• WHAT TO WORK ON: Output the listing in full. Every line stays exactly as it is.

• • • •

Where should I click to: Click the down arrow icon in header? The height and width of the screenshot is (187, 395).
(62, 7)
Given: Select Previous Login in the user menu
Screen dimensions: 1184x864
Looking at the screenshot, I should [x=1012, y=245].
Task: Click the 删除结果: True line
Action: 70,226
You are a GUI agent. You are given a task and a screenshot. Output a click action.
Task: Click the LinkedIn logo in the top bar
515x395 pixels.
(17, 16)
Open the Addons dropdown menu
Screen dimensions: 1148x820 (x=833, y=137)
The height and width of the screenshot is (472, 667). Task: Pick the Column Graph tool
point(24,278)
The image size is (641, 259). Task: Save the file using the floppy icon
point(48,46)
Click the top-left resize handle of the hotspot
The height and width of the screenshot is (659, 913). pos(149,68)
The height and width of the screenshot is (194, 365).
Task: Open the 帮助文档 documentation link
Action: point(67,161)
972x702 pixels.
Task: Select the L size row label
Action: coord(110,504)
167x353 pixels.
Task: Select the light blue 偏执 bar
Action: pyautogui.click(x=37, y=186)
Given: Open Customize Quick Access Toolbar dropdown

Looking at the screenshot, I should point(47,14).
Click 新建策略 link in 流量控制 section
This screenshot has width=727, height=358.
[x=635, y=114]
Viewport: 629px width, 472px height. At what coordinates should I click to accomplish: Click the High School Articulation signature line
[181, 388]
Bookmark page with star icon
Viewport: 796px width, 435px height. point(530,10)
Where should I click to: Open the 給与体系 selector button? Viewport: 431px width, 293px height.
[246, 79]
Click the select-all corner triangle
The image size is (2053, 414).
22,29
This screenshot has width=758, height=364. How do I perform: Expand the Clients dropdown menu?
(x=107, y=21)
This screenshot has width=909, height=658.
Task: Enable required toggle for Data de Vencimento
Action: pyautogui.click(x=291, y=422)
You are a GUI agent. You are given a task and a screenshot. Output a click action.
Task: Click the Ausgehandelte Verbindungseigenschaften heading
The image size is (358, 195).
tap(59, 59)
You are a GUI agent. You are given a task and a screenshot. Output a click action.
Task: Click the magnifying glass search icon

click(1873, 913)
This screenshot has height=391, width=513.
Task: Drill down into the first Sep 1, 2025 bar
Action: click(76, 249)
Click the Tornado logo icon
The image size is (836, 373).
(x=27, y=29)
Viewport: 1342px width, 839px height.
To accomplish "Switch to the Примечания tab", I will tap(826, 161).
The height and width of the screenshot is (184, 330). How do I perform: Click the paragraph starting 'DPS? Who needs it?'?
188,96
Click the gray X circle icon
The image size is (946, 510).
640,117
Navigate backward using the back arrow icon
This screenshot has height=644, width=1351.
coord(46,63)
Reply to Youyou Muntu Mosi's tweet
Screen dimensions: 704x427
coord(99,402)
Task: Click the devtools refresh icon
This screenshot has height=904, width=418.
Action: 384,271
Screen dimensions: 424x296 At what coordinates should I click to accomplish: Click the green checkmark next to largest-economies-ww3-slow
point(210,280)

• • • •

• SOLUTION FOR THIS EXERCISE:
Where should I click to: Click the down arrow icon in header? The height and width of the screenshot is (187, 395).
(62, 7)
Given: Select Previous Login in the user menu
Screen dimensions: 1184x864
Looking at the screenshot, I should [x=1012, y=245].
Task: Click the 删除结果: True line
Action: 70,226
You are a GUI agent. You are given a task and a screenshot. Output a click action.
Task: Click the LinkedIn logo in the top bar
515x395 pixels.
(17, 16)
Open the Addons dropdown menu
Screen dimensions: 1148x820 (x=833, y=137)
The height and width of the screenshot is (472, 667). Task: Pick the Column Graph tool
point(24,278)
The image size is (641, 259). Task: Save the file using the floppy icon
point(48,46)
Click the top-left resize handle of the hotspot
The height and width of the screenshot is (659, 913). pos(149,68)
The height and width of the screenshot is (194, 365).
Task: Open the 帮助文档 documentation link
Action: point(67,161)
972x702 pixels.
Task: Select the L size row label
Action: coord(110,504)
167x353 pixels.
Task: Select the light blue 偏执 bar
Action: pyautogui.click(x=37, y=186)
Given: Open Customize Quick Access Toolbar dropdown

Looking at the screenshot, I should point(47,14).
Click 新建策略 link in 流量控制 section
This screenshot has width=727, height=358.
[x=635, y=114]
Viewport: 629px width, 472px height. At what coordinates should I click to accomplish: Click the High School Articulation signature line
[181, 388]
Bookmark page with star icon
Viewport: 796px width, 435px height. point(530,10)
Where should I click to: Open the 給与体系 selector button? Viewport: 431px width, 293px height.
[246, 79]
Click the select-all corner triangle
The image size is (2053, 414).
22,29
This screenshot has width=758, height=364. How do I perform: Expand the Clients dropdown menu?
(x=107, y=21)
This screenshot has width=909, height=658.
Task: Enable required toggle for Data de Vencimento
Action: pyautogui.click(x=291, y=422)
You are a GUI agent. You are given a task and a screenshot. Output a click action.
Task: Click the Ausgehandelte Verbindungseigenschaften heading
The image size is (358, 195).
tap(59, 59)
You are a GUI agent. You are given a task and a screenshot. Output a click action.
Task: Click the magnifying glass search icon

click(1873, 913)
This screenshot has height=391, width=513.
Task: Drill down into the first Sep 1, 2025 bar
Action: click(76, 249)
Click the Tornado logo icon
The image size is (836, 373).
(x=27, y=29)
Viewport: 1342px width, 839px height.
To accomplish "Switch to the Примечания tab", I will tap(826, 161).
The height and width of the screenshot is (184, 330). How do I perform: Click the paragraph starting 'DPS? Who needs it?'?
188,96
Click the gray X circle icon
The image size is (946, 510).
640,117
Navigate backward using the back arrow icon
This screenshot has height=644, width=1351.
coord(46,63)
Reply to Youyou Muntu Mosi's tweet
Screen dimensions: 704x427
coord(99,402)
Task: Click the devtools refresh icon
This screenshot has height=904, width=418.
Action: 384,271
Screen dimensions: 424x296 At what coordinates should I click to accomplish: Click the green checkmark next to largest-economies-ww3-slow
point(210,280)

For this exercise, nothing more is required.